Text:
#####

Stop me if you’ve heard this one before.
The Cleveland Cavaliers spend the first part of the season trying to find their rhythm. Once they find it, the team clicks and starts rolling through the wins. Everyone figures the team has more or less figured things out and will just coast into the playoffs. Then, after Christmas, the team goes into a lull. Eventually, that lull turns into flat-out lethargic and uninspired play. From there, chaos ensues. Fingers start pointing, the media is brought into things, Kevin Love is blamed, and everyone wonders if this is the end for LeBron James and the Cavaliers.
Yep, we’ve hit mid-January, so it’s time for our annual drama and collective freakout. Things really came to a head overnight with ESPN’s Adrian Wojnarowski reporting that the Cavaliers had a team meeting (not a players-only meeting, as Ty Lue and Koby Altman were in attendance for this one) in which the fingers were pointed directly at Kevin Love for leaving the Oklahoma City game early with an illness and not showing up at Sunday practice.
The Cleveland Cavaliers held an emotional team meeting prior to Monday’s practice, where several players challenged the legitimacy of Kevin Love leaving OKC loss on Saturday ill and missing Sunday’s practice, league sources tell ESPN.
— Adrian Wojnarowski (@wojespn) January 23, 2018
Apparently, the meeting became quite heated, until Love finally spoke and gave his side of the story. Woj says that Love’s explanation was ultimately accepted by his teammates and that some in the locker room feel this could be a turning point.

#####

Directives:
**A)** In the Cavaliers text, which two people besides players were at the team meeting?
**B)** Using the Cavaliers text, write out the passage that begins at the words "Yep, we’ve hit" and stops after "at Sunday practice.", putting "meltdown" in place of "freakout".
Nothing in the lines is needed for this work.

Data:
#####

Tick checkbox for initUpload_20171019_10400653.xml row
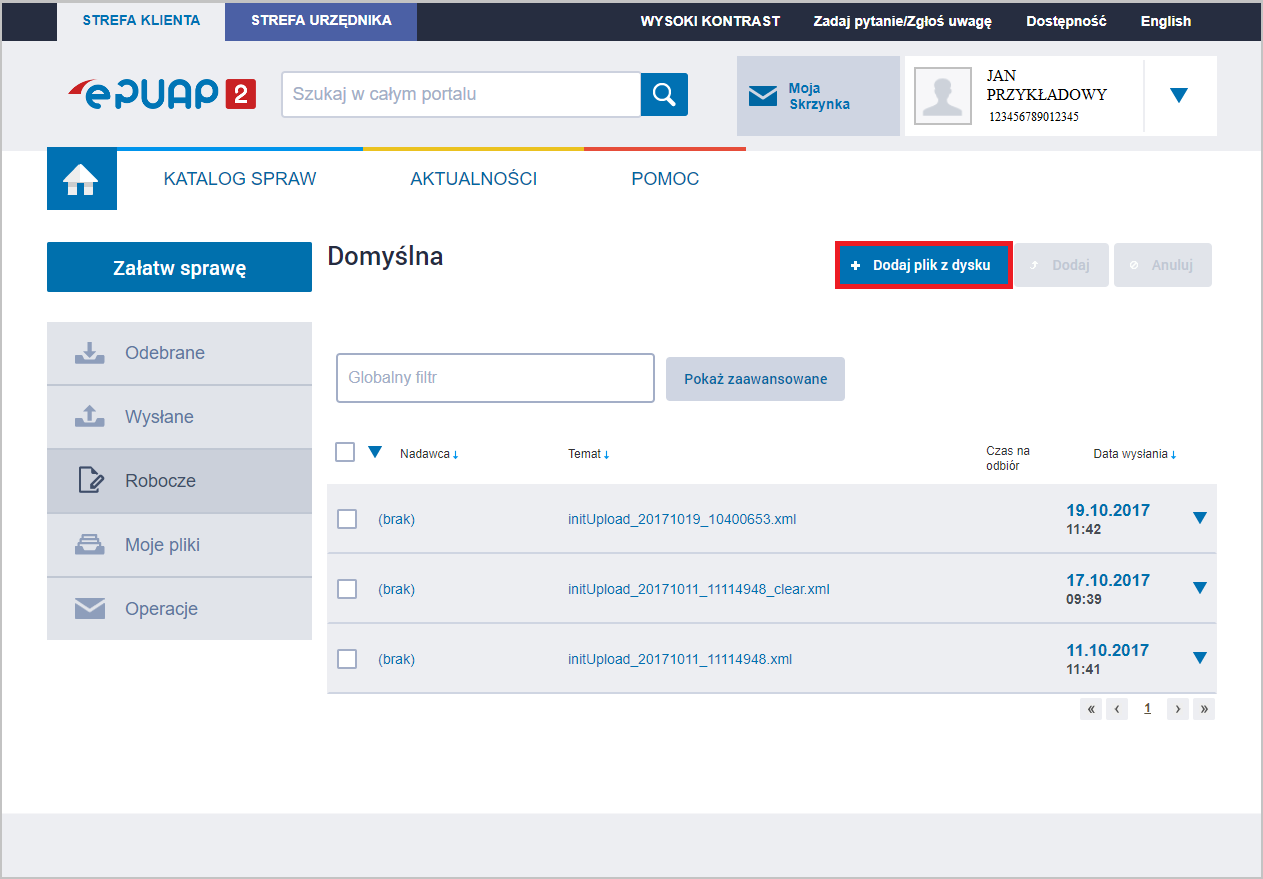pyautogui.click(x=347, y=519)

#####

Solutions to the tasks:
**A)** Ty Lue and Koby Altman.

**B)**
Yep, we’ve hit mid-January, so it’s time for our annual drama and collective meltdown. Things really came to a head overnight with ESPN’s Adrian Wojnarowski reporting that the Cavaliers had a team meeting (not a players-only meeting, as Ty Lue and Koby Altman were in attendance for this one) in which the fingers were pointed directly at Kevin Love for leaving the Oklahoma City game early with an illness and not showing up at Sunday practice.